* **Dataset entries**:
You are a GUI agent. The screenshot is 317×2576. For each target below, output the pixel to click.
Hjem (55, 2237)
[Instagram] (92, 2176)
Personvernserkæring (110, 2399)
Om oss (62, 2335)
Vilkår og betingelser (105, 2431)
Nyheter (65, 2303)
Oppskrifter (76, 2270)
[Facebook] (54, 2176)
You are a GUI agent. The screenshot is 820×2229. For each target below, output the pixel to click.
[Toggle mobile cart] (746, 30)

* **Work item**: Look over the records above and filter for each line with the word "click".

* **Exercise output**:
You are a GUI agent. The screenshot is 317×2576. For each target below, output the pixel to click.
You are a GUI agent. The screenshot is 820×2229. For each target below, output the pixel to click.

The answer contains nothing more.